Detection Methods for CVE-2025-11899
Indicators of Compromise
- Unusual authentication patterns, particularly successful logins from unexpected IP addresses or geographic locations
- Multiple successful authentication events for different user accounts originating from the same source IP within a short timeframe
- Authentication tokens with anomalous characteristics or generated outside of normal application flows
- Log entries showing access to sensitive functions without corresponding legitimate user activity
Detection Strategies
- Implement behavioral analysis to detect authentication patterns that deviate from established user baselines
- Monitor for authentication attempts using tokens that appear valid but originate from untrusted networks or unexpected endpoints
- Deploy intrusion detection rules to identify potential token forgery attempts based on timing or request patterns
- Enable comprehensive audit logging for all authentication events and correlate with user activity baselines
Monitoring Recommendations
- Centralize Agentflow authentication logs in a SIEM platform for real-time analysis and alerting
- Configure alerts for impossible travel scenarios where user accounts authenticate from geographically distant locations in short time periods
- Monitor for enumeration activity that may indicate attackers gathering user IDs as a precursor to exploitation
- Implement session monitoring to detect hijacked sessions or anomalous post-authentication behavior
How to Mitigate CVE-2025-11899
Immediate Actions Required
- Contact Flowring support to determine if a patched version of Agentflow is available that addresses this vulnerability
- Implement network segmentation to restrict access to Agentflow instances to trusted networks only
- Enable multi-factor authentication (MFA) where supported to add an additional layer of protection beyond token-based authentication
- Conduct an audit of user accounts to identify any unauthorized access or suspicious activity
- Review and restrict the exposure of user IDs within the application to make enumeration more difficult
Patch Information
Organizations should consult the TW-CERT Security Advisory (English) or the TW-CERT Security Advisory (Chinese) for official remediation guidance from the vendor.
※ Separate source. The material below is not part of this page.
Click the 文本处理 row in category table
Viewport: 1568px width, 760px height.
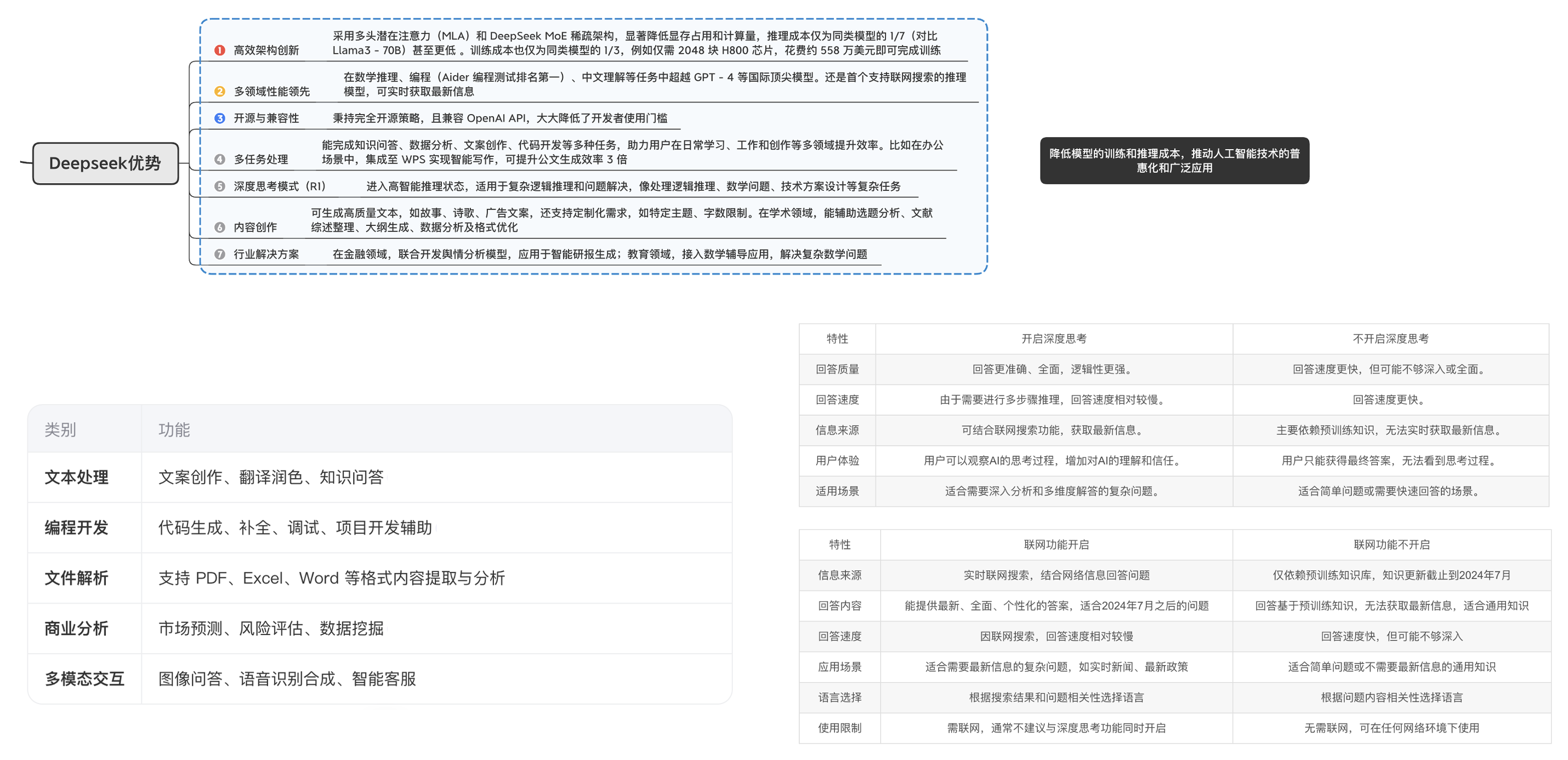77,478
Contact Flowring directly for information about security updates that address this hard-coded key vulnerability.
Workarounds
- Deploy a web application firewall (WAF) in front of Agentflow to monitor and filter suspicious authentication requests
- Implement IP allowlisting to restrict access to the Agentflow application from known, trusted network ranges only
- Enable enhanced logging and monitoring to detect potential exploitation attempts while awaiting a vendor patch
- Consider temporarily disabling external access to Agentflow until a security update is available
- Implement additional authentication controls at the network layer such as VPN requirements for remote access
# Example: Network-level access restriction using iptables
# Restrict Agentflow access to trusted internal networks only
iptables -A INPUT -p tcp --dport 443 -s 10.0.0.0/8 -j ACCEPT
iptables -A INPUT -p tcp --dport 443 -s 192.168.0.0/16 -j ACCEPT
iptables -A INPUT -p tcp --dport 443 -j DROP
Disclaimer: This content was generated using AI. While we strive for accuracy, please verify critical information with official sources.